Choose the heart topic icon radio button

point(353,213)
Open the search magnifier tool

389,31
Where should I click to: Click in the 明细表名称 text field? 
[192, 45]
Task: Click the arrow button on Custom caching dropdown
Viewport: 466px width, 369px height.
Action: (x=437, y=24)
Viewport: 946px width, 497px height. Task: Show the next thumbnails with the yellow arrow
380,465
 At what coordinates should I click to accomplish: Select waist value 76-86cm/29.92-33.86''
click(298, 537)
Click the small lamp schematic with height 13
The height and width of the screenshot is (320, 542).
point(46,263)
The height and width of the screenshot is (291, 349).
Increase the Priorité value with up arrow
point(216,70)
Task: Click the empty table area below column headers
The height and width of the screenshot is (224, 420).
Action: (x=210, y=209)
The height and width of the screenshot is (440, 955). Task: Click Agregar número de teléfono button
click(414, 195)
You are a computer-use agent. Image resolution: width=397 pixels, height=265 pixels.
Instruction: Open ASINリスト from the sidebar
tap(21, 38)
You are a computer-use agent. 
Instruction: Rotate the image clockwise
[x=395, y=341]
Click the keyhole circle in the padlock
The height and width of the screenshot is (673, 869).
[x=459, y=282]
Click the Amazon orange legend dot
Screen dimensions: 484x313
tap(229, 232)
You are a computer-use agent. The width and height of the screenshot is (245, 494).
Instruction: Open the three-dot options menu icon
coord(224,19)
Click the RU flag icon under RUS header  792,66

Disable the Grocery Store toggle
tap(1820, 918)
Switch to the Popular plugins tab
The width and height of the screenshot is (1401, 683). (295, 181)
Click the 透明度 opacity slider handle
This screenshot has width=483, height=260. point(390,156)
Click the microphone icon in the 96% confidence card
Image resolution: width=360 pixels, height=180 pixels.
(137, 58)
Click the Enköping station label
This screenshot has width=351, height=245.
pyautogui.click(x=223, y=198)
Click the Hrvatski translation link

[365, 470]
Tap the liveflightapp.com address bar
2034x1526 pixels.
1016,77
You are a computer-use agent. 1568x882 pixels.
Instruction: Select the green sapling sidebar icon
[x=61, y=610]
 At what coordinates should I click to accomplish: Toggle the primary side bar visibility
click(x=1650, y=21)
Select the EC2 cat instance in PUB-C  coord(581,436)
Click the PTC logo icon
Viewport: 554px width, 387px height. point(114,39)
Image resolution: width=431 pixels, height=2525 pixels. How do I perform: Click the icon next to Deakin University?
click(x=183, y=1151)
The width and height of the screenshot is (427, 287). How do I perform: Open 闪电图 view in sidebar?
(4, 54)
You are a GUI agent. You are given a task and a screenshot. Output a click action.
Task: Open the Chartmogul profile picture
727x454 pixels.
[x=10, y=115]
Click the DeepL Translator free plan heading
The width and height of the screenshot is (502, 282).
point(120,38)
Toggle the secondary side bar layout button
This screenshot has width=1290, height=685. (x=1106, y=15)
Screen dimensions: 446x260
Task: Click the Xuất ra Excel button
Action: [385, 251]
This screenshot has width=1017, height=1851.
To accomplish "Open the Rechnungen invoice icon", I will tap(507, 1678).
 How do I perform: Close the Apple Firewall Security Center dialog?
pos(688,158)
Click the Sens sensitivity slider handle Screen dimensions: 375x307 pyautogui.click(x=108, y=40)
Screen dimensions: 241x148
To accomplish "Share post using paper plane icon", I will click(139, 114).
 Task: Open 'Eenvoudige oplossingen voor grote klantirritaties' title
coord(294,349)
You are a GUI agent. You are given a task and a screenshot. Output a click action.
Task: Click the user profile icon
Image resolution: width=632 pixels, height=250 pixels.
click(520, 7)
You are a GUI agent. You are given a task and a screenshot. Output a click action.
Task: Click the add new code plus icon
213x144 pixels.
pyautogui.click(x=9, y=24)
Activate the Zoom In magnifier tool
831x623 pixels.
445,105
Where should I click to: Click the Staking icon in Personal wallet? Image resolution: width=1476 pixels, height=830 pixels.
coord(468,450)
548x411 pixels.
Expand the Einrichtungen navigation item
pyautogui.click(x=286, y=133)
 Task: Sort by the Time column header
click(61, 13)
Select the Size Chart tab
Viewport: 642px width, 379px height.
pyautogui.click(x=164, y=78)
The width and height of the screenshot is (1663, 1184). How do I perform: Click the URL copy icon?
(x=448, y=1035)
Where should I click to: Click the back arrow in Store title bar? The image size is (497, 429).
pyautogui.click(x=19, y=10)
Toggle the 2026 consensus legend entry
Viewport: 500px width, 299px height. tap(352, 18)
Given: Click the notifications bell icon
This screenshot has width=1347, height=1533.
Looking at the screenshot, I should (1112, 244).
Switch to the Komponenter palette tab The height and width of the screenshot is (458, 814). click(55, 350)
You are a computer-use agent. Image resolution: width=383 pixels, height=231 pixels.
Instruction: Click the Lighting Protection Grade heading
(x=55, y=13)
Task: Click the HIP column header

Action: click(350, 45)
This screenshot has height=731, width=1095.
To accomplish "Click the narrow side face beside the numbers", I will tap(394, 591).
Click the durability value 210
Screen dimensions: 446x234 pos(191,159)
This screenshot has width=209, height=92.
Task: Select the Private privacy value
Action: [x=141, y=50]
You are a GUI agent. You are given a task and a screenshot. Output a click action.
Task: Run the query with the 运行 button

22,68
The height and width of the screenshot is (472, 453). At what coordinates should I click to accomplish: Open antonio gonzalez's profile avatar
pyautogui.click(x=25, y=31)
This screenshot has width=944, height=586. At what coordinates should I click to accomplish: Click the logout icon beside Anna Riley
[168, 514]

+++

◆ **Directions**:
Which lines in the records above contain the word "title", matching its case exactly? Select each of those lines and copy it out.

◆ **Task answer**:
 Task: Open 'Eenvoudige oplossingen voor grote klantirritaties' title
Where should I click to: Click the back arrow in Store title bar? The image size is (497, 429).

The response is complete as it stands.